The task:
Give the count of lines in the data that include "Open", with no other words.

───── Extracted entries ─────

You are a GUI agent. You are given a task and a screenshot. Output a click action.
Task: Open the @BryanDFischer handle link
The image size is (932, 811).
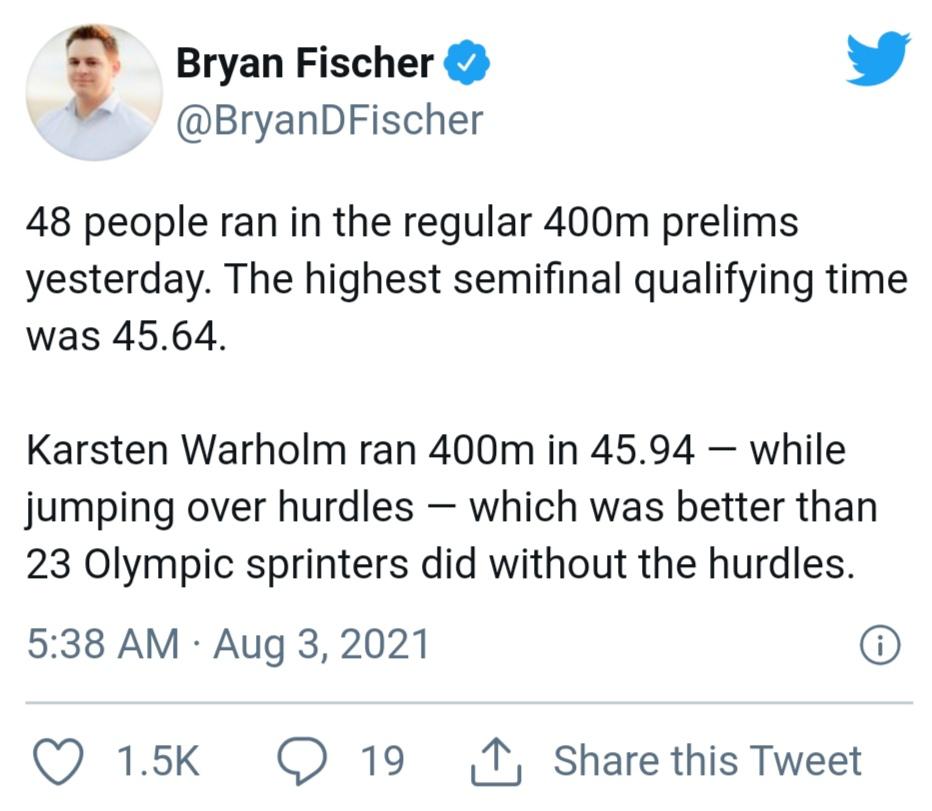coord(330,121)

─────
───── Extracted entries ─────

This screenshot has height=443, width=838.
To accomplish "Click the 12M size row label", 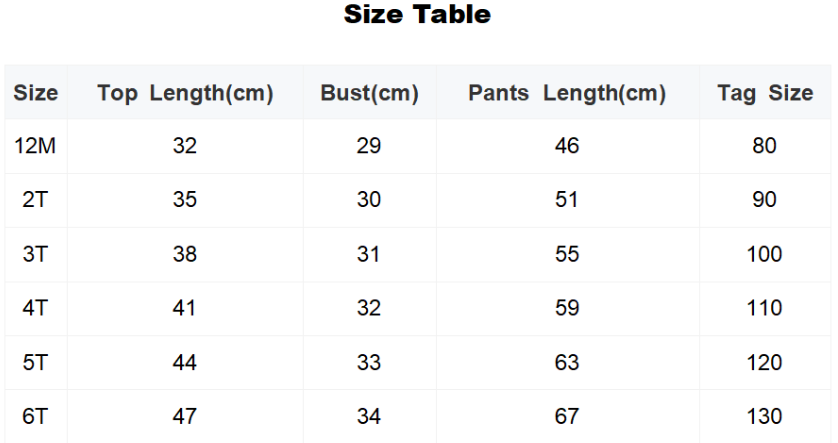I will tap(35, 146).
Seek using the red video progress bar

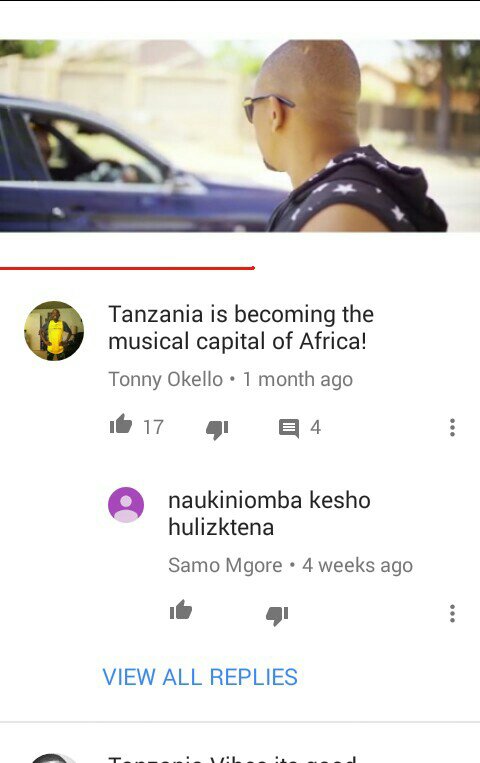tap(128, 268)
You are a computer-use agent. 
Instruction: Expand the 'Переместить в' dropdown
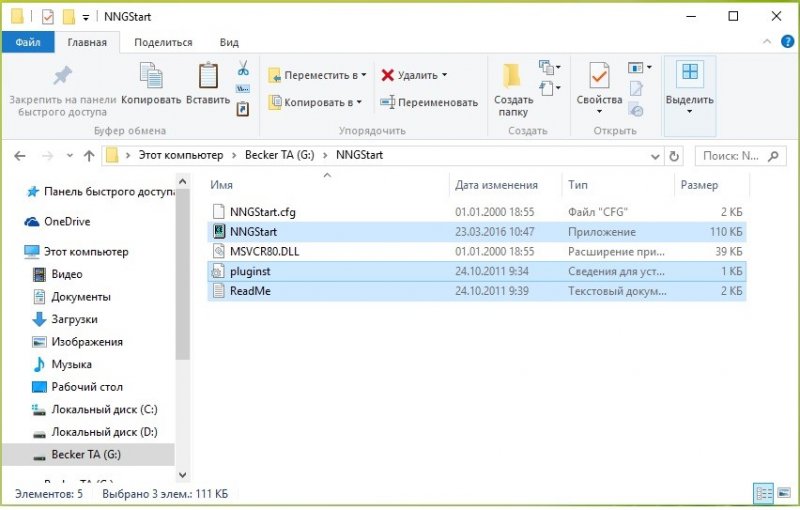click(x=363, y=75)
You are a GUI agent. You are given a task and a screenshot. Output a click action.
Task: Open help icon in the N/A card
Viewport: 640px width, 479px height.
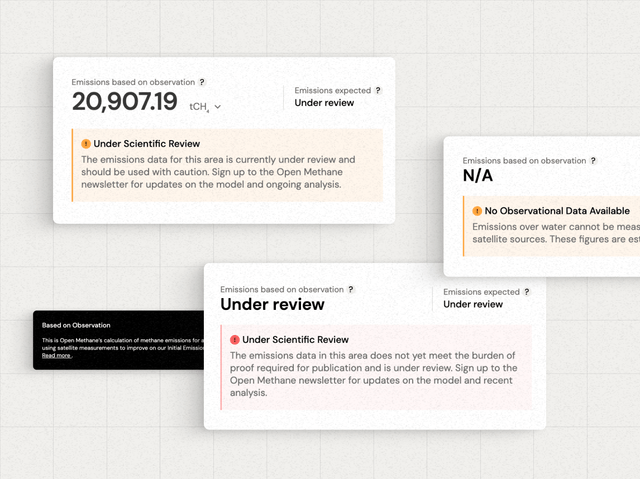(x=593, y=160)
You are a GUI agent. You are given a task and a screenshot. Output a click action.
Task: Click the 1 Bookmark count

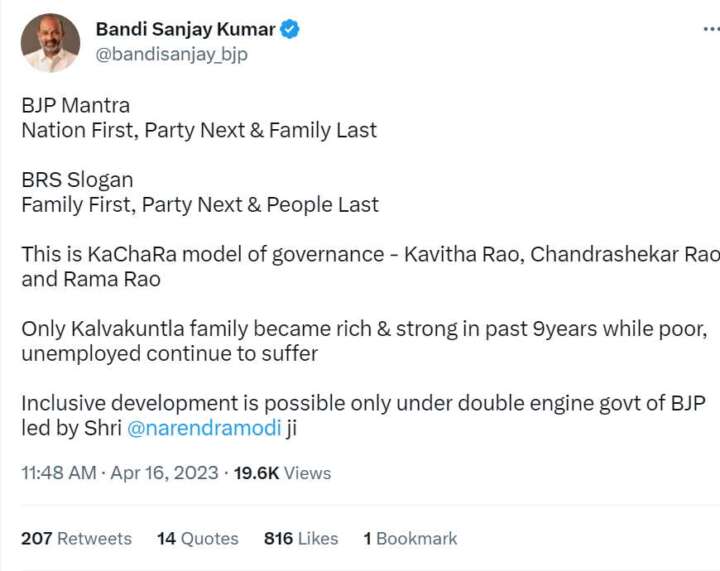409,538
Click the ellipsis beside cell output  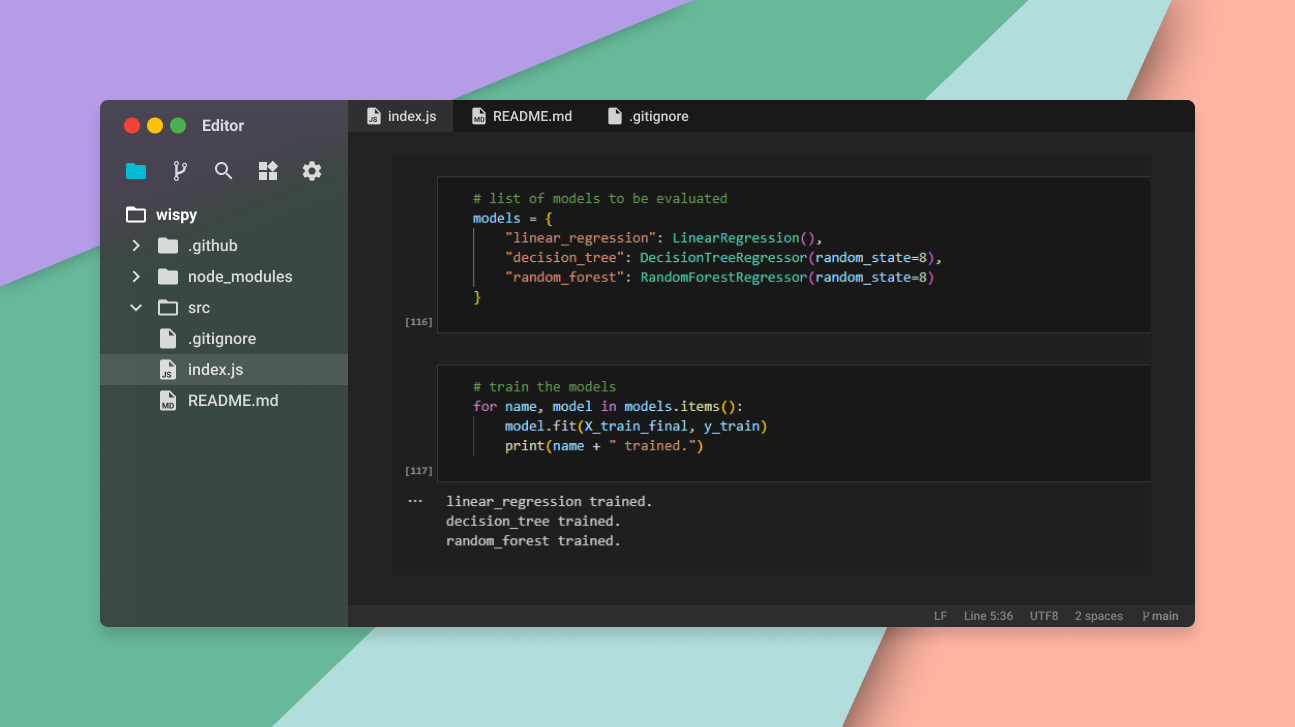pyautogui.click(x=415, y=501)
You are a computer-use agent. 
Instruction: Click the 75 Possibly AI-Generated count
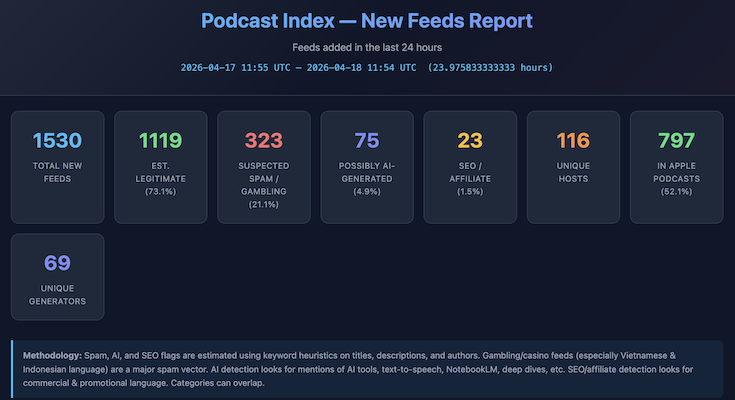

─────

Answer for the task:
2